- _What this task involves_
Only the lines from the beginning of the data through the line holding "About Us (20, 2285)" belong in the answer, printed exactly and without pictures.

- _Records_
-- Opening Marker --
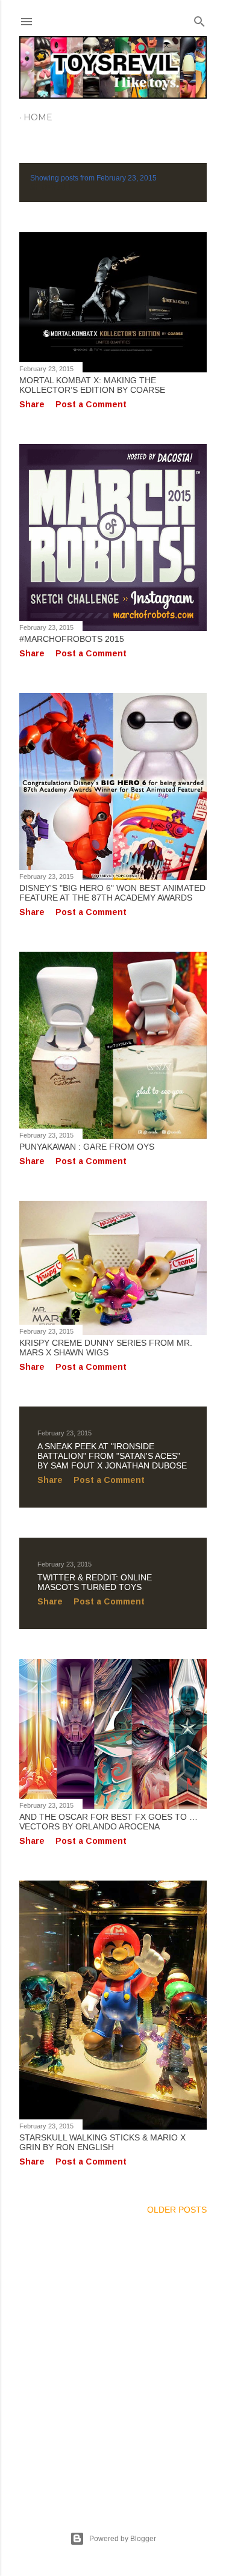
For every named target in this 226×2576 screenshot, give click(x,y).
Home (38, 117)
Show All (51, 186)
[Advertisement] (113, 2358)
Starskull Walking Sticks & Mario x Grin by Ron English (102, 2142)
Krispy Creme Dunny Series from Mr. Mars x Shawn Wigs (105, 1347)
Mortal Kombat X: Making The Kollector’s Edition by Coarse (92, 385)
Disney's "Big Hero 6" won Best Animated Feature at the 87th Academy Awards (112, 892)
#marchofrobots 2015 (71, 639)
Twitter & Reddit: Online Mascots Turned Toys (94, 1582)
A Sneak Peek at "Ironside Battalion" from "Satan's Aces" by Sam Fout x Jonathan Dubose (112, 1455)
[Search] (199, 19)
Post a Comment (91, 404)
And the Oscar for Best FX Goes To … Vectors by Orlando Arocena (108, 1821)
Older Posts (177, 2209)
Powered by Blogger (122, 2538)
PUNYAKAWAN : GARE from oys (86, 1146)
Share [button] (32, 404)
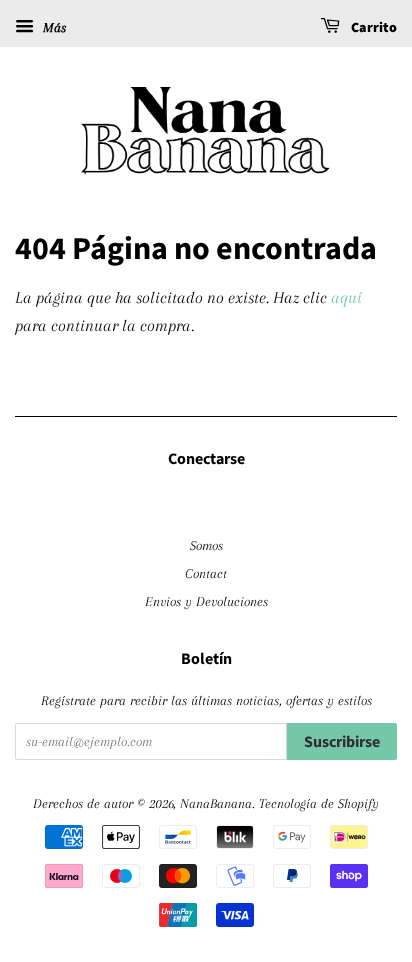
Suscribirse (342, 742)
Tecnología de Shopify (319, 803)
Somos (206, 545)
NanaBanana (216, 803)
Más (52, 27)
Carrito (372, 28)
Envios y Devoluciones (206, 601)
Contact (206, 573)
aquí (346, 297)
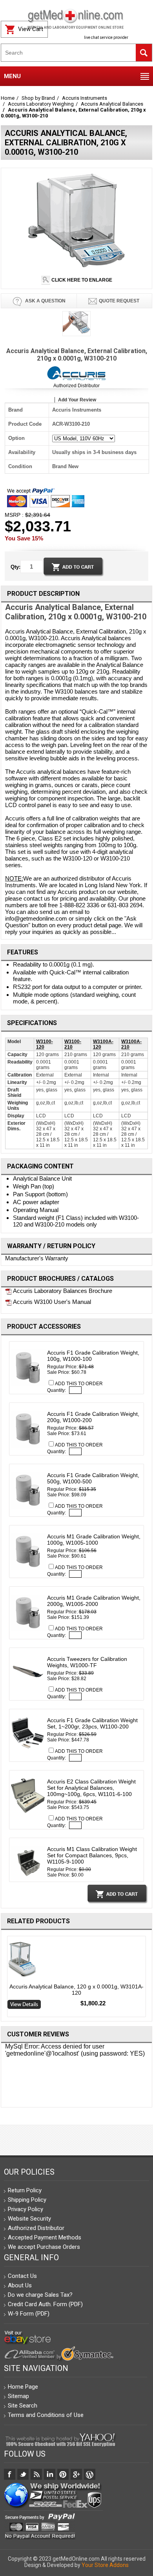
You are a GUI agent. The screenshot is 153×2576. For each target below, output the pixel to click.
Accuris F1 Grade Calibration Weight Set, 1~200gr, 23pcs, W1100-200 (92, 1723)
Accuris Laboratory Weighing (41, 104)
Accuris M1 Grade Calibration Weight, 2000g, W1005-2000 (93, 1601)
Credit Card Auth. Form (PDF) (45, 2304)
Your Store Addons (105, 2565)
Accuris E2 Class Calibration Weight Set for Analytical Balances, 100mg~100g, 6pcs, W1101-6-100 (91, 1787)
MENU (12, 76)
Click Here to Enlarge (81, 280)
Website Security (29, 2218)
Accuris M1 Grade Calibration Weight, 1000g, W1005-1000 (93, 1539)
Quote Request (119, 301)
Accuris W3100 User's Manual (51, 1301)
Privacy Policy (25, 2209)
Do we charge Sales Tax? (40, 2294)
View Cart (30, 29)
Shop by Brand (38, 98)
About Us (20, 2285)
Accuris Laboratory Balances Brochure (62, 1290)
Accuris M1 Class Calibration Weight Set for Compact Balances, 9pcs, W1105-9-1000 (92, 1855)
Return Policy (25, 2190)
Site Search (22, 2405)
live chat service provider (106, 37)
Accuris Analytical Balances (112, 104)
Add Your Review (77, 400)
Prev (4, 1978)
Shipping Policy (27, 2199)
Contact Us (22, 2275)
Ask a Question (45, 301)
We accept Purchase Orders (44, 2246)
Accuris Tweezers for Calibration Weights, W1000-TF (87, 1662)
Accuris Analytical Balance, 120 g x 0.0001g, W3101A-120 (76, 1989)
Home (8, 98)
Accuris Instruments (84, 98)
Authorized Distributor (76, 385)
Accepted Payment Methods (44, 2237)
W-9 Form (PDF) (28, 2313)
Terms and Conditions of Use (46, 2415)
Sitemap (18, 2396)
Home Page (23, 2386)
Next (149, 1978)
-- Closing Marker --
- _Response_
For every named target in this 226×2576 screenshot, give click(x,y).
Home (38, 117)
Show All (51, 186)
[Advertisement] (113, 2358)
Starskull Walking Sticks & Mario x Grin by Ron English (102, 2142)
Krispy Creme Dunny Series from Mr. Mars x Shawn Wigs (105, 1347)
Mortal Kombat X: Making The Kollector’s Edition by Coarse (92, 385)
Disney's "Big Hero 6" won Best Animated Feature at the 87th Academy Awards (112, 892)
#marchofrobots 2015 (71, 639)
Twitter & Reddit: Online Mascots Turned Toys (94, 1582)
A Sneak Peek at "Ironside Battalion" from "Satan's Aces" by Sam Fout x Jonathan Dubose (112, 1455)
[Search] (199, 19)
Post a Comment (91, 404)
And the Oscar for Best FX Goes To … Vectors by Orlando Arocena (108, 1821)
Older Posts (177, 2209)
Powered by Blogger (122, 2538)
PUNYAKAWAN : GARE from oys (86, 1146)
Share [button] (32, 404)
Suscribirse (342, 742)
Tecnología de Shopify (319, 803)
Somos (206, 545)
NanaBanana (216, 803)
Más (52, 27)
Carrito (372, 28)
Envios y Devoluciones (206, 601)
Contact (206, 573)
aquí (346, 297)
You are a GUI agent. The screenshot is 153×2576. For each target below, output the pixel to click.
Accuris F1 Grade Calibration Weight Set, 1~200gr, 23pcs, W1100-200 (92, 1723)
Accuris Laboratory Weighing (41, 104)
Accuris M1 Grade Calibration Weight, 2000g, W1005-2000 (93, 1601)
Credit Card Auth. Form (PDF) (45, 2304)
Your Store Addons (105, 2565)
Accuris E2 Class Calibration Weight Set for Analytical Balances, 100mg~100g, 6pcs, W1101-6-100 (91, 1787)
MENU (12, 76)
Click Here to Enlarge (81, 280)
Website Security (29, 2218)
Accuris M1 Grade Calibration Weight, 1000g, W1005-1000 (93, 1539)
Quote Request (119, 301)
Accuris W3100 User's Manual (51, 1301)
Privacy Policy (25, 2209)
Do we charge Sales Tax? (40, 2294)
View Cart (30, 29)
Shop by Brand (38, 98)
About Us (20, 2285)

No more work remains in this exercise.